[Data for finding words and elements]

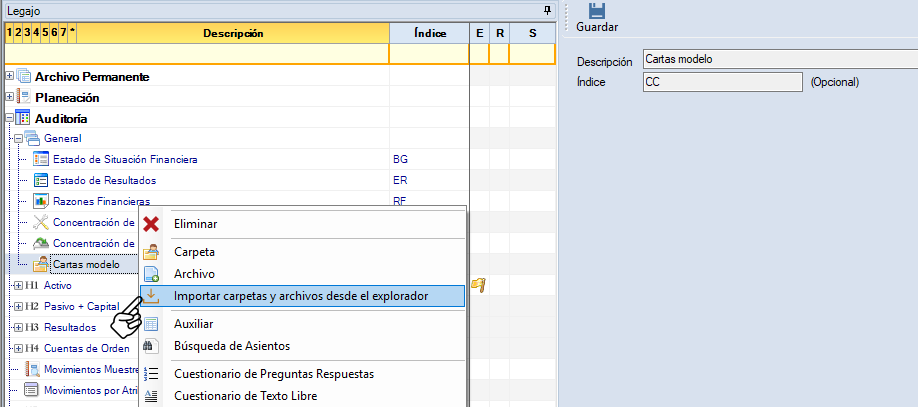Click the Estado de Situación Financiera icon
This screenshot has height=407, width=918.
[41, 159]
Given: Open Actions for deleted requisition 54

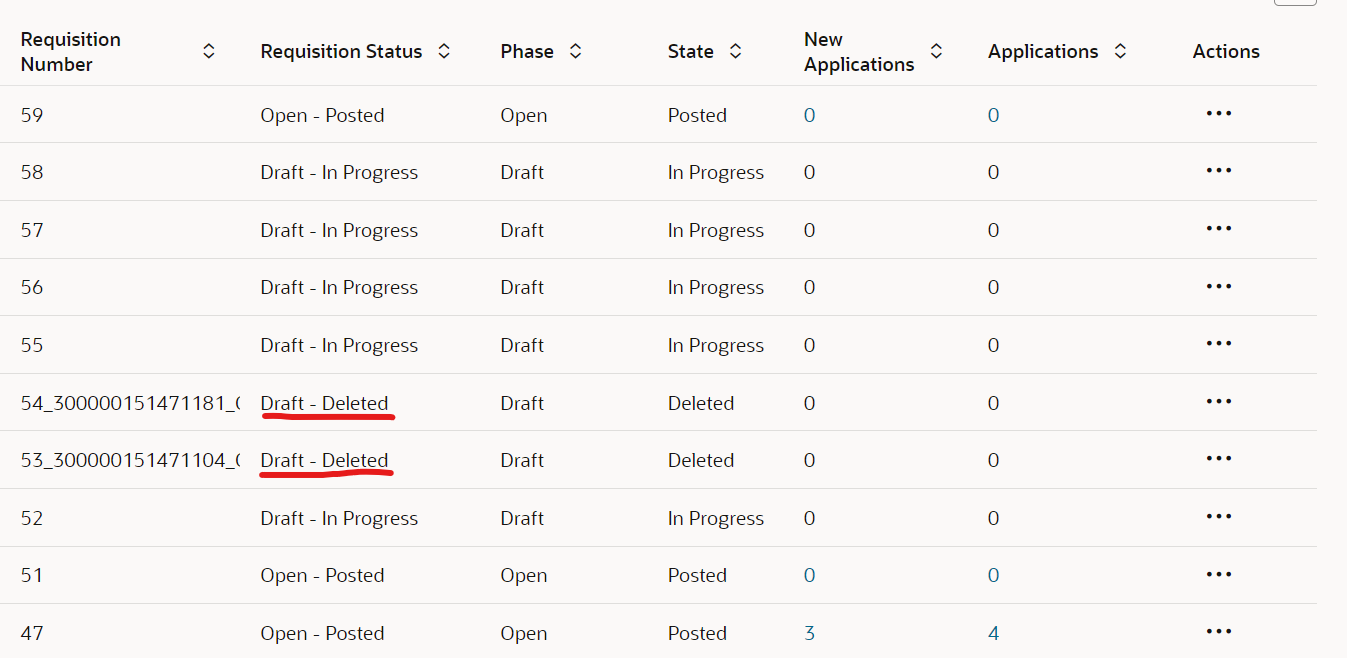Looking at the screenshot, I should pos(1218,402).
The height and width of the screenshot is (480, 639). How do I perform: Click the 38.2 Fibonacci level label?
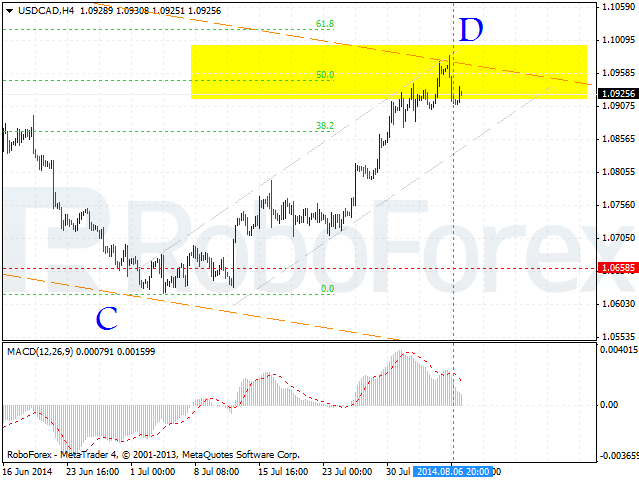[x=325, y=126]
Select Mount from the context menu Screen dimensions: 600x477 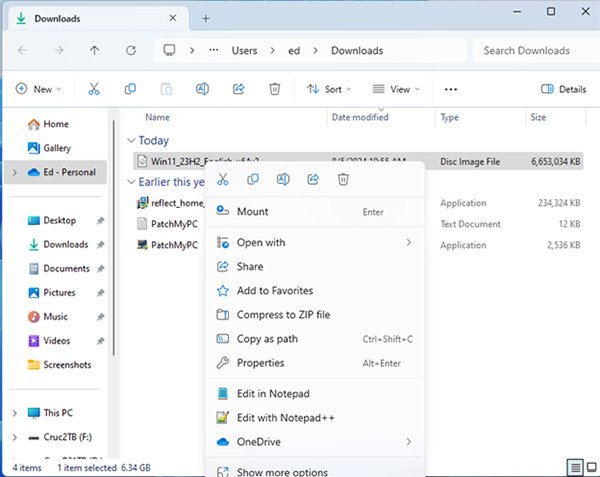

### GIVEN TASK:
Swap "context menu" for "right-click menu" everywhere it appears in the data above, and write out all of the data again with nothing else changed. Leave the pictures out.

### RESPONSE:
Click the Estado de Situación Financiera icon
This screenshot has height=407, width=918.
[41, 159]
Given: Open Actions for deleted requisition 54

Looking at the screenshot, I should pos(1218,402).
The height and width of the screenshot is (480, 639). How do I perform: Click the 38.2 Fibonacci level label?
[x=325, y=126]
Select Mount from the right-click menu Screen dimensions: 600x477 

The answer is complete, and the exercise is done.